During the election campaign each of the major parties turned their attention to the self-employed vote, and each promised to review the planned changes to IR35 following the election. Now it has been confirmed that the Conservative Party will remain in power, we will see whether the Conservative Party's review does lead to substantive changes, or if it was merely a marketing ploy to catch headlines and votes. As the draft legislation is aimed at reducing perceived tax avoidance, it is difficult to believe that the changes will be dropped completely. However, there is a chance that the implementation will happen later than planned. Our advice continues to be that prudent businesses should address the changes sooner rather than later, not least to ensure that clear messaging can be made along the contractual chain and good relationships maintained with both end-user clients and contractors.

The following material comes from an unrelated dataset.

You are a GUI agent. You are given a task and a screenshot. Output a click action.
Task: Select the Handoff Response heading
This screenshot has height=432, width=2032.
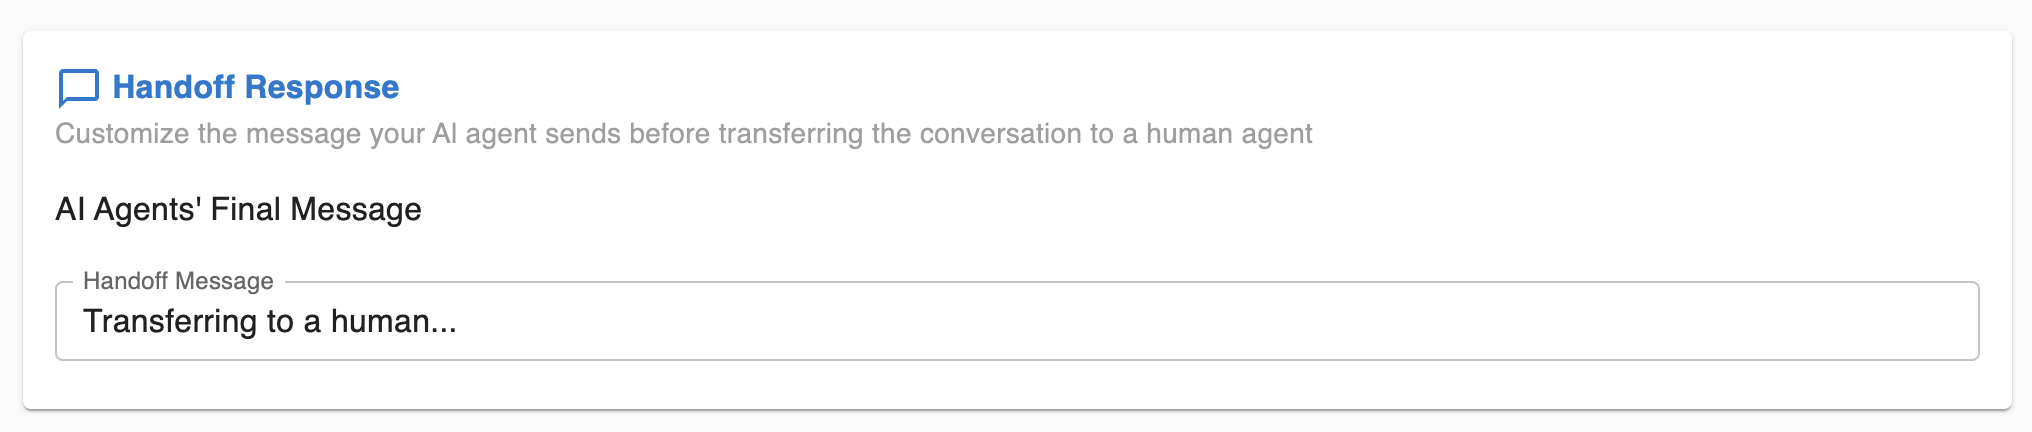[x=255, y=87]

Case law – a binding decision
The judgment in the Christa Ackroyd tax appeal to the Upper Tribunal has recently been published, which is the first example of binding case law. For a long time, the court decisions have been at First Tier Tribunal, and these decisions are not binding on other courts, so there has been no binding precedent to follow. The Upper Tribunal decision emphasises the importance of considering all the facts relating to the particular circumstances under inspection, rather than giving clear guidelines as to which factors should have greater weight than others. The decision focuses on the extent to which the BBC could control Christa Ackroyd and, in particular, the importance of the broadcasting guidelines. There are not many examples of rules akin to the broadcasting guidelines in other industries, so although it is helpful to have the appeal decision, it will not serve to make the job of making status determination decisions significantly easier.
Case law – is MOO finally being seriously considered?
The recent case of RALC Consulting Limited contains a longer-than usual consideration of the concept of mutuality of obligation, which is a key requirement to be within IR35. This is helpful because the tribunal found that the taxpayer was not within IR35, even thought he was working for a former employer, which would usually be a significant red flag. The tribunal based their decision on the fact that the client was not obliged to offer the taxpayer work on each and every day of the contractual term – merely those days where work was available. This case may be appealed by HMRC, but for the time being provides some helpful guidance on how to avoid creating mutuality of obligation in a way that is likely to be acceptable to both consultants and clients.